Review of documentation submitted by the facility dated 2/21/24, revealed that the facility initiated an investigation, regarding resident neglect on 12/23/23. The investigation revealed that NA Employee E1was suspended pending investigation.

Interview with the Nursing Home Administrator and Director of Nursing on 3/7/24, at 12:15 p.m. confirmed that NA Employee E1 did not get another staff member to assist in the transfer of a resident that required transfers of two staff. Interview also revealed that NA Employee E1 has not worked in the facility since the incident on 12/23/23.

The facility failed to ensure that Resident R1 was free from neglect resulting in actual harm of a completely dislocated entire left hip hemiarthroplasty from a transfer with assistance of one staff that required assistance of two staff.

This deficiency is cited as past non-compliance.

On 12/23/23, the facility initiated education for all nursing staff including Registered Nurse's (RN's), Licensed Practical Nurses (LPN's), and NA's to ensure that resident transfers are performed per resident care plans. This plan included the following:

Immediate suspension of NA Employee E1.

Immediate education regarding checking transfer status before ambulating or transferring a resident was provided to nursing staff which included RN's, LPN's, and NA's, which occurred 12/23/23, through 1/9/24.

Review of all resident transfer status compared with resident care plan and posted on resident's nametag outside of resident rooms, which occurred on 12/23/23.

Interview of alert and oriented residents on how they are being transferred to verify they are being transferred per their care plan, which occurred on 12/23/23.

All staff included in the education also completed competencies conducted by the DON and the Charge Nurse's to ensure that they understood the education and could perform the task correctly. Competencies included how to access the Kardex to review transfer status prior to transfers.

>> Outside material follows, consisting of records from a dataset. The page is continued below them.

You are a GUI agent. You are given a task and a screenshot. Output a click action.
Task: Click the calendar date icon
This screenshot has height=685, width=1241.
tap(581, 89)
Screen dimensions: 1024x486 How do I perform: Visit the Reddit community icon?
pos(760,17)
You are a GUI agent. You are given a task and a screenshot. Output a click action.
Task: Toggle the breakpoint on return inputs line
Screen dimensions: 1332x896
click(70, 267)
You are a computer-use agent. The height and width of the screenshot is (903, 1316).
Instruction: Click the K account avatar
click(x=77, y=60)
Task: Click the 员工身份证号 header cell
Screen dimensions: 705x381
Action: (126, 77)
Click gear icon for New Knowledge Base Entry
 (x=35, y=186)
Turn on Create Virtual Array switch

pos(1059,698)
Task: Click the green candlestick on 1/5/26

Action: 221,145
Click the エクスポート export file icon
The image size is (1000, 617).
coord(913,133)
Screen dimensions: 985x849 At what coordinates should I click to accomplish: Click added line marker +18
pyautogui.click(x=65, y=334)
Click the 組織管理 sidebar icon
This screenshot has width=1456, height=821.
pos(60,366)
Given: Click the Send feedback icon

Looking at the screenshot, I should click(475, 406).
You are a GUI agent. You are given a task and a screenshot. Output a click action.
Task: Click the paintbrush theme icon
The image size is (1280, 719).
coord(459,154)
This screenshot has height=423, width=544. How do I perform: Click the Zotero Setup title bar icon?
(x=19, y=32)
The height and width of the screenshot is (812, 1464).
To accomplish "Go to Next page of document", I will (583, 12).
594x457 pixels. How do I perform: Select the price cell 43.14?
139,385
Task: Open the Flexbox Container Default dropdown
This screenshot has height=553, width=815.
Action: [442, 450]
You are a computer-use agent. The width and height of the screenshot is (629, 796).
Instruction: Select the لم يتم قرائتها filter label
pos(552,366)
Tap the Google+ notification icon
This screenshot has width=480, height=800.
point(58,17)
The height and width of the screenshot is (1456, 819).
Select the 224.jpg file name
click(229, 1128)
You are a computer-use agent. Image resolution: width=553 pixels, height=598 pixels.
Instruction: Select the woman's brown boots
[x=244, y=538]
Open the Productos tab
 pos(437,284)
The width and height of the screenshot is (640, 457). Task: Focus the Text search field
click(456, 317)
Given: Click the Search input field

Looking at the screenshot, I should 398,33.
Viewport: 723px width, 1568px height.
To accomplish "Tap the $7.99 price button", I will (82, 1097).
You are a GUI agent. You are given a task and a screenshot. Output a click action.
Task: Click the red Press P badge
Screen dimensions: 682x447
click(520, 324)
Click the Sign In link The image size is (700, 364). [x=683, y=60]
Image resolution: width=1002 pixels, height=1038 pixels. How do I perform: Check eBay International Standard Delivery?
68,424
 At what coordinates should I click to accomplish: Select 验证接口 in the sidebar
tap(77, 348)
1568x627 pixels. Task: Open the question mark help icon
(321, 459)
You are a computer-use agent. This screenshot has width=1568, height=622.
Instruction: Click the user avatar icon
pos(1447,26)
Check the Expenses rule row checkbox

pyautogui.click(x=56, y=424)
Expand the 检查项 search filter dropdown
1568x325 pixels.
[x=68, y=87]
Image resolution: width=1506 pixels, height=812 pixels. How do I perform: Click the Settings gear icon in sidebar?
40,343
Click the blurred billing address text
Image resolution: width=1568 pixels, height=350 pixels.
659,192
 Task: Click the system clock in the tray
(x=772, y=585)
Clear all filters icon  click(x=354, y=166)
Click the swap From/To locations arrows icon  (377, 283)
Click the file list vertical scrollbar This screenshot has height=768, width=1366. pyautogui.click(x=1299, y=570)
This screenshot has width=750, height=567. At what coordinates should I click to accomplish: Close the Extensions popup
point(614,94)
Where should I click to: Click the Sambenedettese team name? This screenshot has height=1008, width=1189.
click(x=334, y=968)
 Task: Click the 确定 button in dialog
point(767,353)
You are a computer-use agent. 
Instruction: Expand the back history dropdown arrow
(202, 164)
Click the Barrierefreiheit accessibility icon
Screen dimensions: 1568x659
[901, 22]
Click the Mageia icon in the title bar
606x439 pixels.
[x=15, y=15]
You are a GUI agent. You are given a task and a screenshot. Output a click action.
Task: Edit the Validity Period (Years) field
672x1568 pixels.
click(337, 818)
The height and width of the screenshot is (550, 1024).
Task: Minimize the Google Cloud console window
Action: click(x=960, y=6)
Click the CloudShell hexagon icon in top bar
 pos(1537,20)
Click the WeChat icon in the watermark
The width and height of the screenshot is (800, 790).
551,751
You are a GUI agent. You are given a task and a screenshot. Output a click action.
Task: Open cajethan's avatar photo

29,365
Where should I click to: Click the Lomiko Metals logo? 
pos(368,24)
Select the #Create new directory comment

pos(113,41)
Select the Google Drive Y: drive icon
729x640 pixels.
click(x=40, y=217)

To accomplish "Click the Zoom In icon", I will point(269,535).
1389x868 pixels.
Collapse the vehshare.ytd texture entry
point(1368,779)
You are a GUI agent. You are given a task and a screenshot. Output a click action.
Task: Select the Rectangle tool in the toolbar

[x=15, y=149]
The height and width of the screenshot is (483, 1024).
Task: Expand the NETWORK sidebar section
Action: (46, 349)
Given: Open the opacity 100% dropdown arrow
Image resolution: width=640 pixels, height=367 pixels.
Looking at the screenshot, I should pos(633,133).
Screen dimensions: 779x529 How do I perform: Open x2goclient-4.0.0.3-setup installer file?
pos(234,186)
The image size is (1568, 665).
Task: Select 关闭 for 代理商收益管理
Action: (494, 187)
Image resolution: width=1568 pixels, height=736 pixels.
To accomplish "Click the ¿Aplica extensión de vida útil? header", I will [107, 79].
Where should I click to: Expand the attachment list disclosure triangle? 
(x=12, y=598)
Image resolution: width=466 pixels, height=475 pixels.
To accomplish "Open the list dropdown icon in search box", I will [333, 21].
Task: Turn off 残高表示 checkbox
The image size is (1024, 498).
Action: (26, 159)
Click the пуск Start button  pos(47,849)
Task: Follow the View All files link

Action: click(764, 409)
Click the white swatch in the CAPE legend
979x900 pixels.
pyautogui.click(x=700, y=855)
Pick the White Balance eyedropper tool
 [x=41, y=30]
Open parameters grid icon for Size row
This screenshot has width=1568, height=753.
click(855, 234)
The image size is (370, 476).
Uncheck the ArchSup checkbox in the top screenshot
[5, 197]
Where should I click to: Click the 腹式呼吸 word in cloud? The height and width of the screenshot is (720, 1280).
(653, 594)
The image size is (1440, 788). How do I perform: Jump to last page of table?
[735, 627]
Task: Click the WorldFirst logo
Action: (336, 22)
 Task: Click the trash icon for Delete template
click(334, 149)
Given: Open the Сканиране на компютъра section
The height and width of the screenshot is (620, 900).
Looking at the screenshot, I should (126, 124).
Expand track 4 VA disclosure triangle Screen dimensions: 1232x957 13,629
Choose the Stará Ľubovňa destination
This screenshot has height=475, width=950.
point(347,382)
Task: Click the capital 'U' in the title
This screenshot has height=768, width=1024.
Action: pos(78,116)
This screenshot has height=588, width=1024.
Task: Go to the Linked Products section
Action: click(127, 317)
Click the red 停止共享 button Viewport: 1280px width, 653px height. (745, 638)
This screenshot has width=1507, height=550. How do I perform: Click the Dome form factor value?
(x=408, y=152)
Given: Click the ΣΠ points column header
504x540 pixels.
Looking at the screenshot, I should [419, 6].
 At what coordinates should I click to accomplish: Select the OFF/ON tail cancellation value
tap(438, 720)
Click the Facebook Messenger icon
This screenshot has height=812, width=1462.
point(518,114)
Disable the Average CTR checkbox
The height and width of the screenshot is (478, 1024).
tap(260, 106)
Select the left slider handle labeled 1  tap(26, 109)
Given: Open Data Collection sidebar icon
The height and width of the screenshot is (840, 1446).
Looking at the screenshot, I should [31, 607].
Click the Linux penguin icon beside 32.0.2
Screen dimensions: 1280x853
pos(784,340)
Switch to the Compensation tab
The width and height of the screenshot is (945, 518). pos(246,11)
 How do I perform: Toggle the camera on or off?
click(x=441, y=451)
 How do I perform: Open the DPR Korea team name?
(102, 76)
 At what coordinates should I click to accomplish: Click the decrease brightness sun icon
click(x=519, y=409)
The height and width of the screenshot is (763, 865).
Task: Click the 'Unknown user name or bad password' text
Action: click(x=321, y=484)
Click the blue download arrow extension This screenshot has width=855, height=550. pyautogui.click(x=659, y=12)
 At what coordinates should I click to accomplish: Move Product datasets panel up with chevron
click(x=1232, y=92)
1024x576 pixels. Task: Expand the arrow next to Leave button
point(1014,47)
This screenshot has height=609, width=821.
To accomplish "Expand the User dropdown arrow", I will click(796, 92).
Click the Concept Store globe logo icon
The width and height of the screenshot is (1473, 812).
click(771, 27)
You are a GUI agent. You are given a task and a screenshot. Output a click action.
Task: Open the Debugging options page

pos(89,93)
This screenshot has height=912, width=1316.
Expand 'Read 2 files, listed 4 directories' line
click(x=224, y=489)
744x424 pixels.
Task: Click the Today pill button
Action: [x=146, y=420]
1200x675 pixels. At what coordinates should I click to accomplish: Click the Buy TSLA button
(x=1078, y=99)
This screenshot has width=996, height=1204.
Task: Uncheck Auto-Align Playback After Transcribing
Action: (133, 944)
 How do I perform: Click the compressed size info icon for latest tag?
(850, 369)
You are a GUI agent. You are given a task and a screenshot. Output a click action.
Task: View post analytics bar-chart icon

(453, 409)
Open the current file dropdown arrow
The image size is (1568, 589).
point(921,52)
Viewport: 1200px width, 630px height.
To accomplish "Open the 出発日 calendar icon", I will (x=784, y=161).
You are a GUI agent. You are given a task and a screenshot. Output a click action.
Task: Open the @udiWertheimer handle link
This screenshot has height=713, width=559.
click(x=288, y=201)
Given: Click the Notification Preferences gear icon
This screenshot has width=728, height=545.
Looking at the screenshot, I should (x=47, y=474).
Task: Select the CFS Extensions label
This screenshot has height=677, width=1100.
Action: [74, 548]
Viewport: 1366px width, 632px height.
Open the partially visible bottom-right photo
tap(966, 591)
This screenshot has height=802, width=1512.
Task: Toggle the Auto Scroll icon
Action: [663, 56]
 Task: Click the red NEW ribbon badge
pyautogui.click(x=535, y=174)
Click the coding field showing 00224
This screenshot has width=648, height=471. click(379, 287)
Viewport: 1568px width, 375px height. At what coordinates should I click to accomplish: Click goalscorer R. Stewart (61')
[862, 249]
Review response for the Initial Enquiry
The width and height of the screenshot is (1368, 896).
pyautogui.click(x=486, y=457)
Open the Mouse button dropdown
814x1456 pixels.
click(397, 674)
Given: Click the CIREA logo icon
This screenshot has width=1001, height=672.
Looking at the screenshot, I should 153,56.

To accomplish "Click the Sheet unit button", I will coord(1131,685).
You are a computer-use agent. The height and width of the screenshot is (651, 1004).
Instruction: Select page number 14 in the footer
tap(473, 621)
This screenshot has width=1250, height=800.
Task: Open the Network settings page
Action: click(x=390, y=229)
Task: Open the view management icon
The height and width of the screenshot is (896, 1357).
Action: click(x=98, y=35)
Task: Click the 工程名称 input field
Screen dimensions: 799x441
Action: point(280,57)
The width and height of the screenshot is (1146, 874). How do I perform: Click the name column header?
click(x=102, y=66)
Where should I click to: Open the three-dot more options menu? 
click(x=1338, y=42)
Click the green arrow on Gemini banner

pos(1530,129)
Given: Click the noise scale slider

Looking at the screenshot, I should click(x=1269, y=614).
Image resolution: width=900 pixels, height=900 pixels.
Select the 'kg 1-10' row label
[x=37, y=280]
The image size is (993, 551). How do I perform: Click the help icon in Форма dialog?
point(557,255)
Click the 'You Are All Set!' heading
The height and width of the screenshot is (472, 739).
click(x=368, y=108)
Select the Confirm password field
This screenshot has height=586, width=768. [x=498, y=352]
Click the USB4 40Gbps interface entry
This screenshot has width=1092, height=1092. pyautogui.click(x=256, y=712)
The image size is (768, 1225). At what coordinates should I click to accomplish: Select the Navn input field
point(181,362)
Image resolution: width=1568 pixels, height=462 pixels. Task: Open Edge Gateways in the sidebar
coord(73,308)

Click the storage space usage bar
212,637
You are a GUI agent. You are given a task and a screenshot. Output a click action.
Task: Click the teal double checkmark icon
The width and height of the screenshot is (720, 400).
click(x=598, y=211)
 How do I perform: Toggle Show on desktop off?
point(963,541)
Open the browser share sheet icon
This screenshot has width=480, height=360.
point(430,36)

All competencies were reviewed during this onsite investigation.

Interviews with LPN Employees E3 and E4 and NA Employees E1, E2, E5, and E6 on 3/7/2024, confirmed the facility initiated education and competencies starting 12/23/2023, which included education on checking transfer status before ambulating or transferring a resident and performing a return demonstration to ensure proper knowledge and technique.

Audits were conducted to ensure residents are transferred per their care plan which occurred on 12/24/23, through 1/15/24. Per interview with the NHA and DON these audits were reviewed by the Quality Assurance Performance Improvement (QAPI) Committee meeting post incident completed on 1/23/24. Per NHA and DON review of resident transfers will continue to be reviewed at Quality Assurance Performance Improvement (QAPI) Committee meeting and will continue until determined otherwise by the QAPI committee.

The facility has demonstrated compliance with using correct transfer status for residents since 1/15/2024.

During an interview with the NHA and the DON on 3/7/2024 at 12:15 p.m. and review of the facility's immediate actions, education, competencies, audits, and review of the QAPI monitoring process to sustain solutions, it was verified that the facility had implemented a plan of correction to ensure residents are free from neglect regarding transfer status of residents and had achieved substantial compliance.

28 Pa. Code 201.14(a) Responsibility of licensee

28 Pa. Code 201.18(b)(1)(e)(1) Management

28 Pa. Code 211.12(c) Nursing services

28 Pa. Code 211.12(d)(3) Nursing services

28 Pa. Code 211.12(d)(1)(5) Nursing services




 Plan of Correction - To be completed: 03/14/2024

Past noncompliance: no plan of correction required.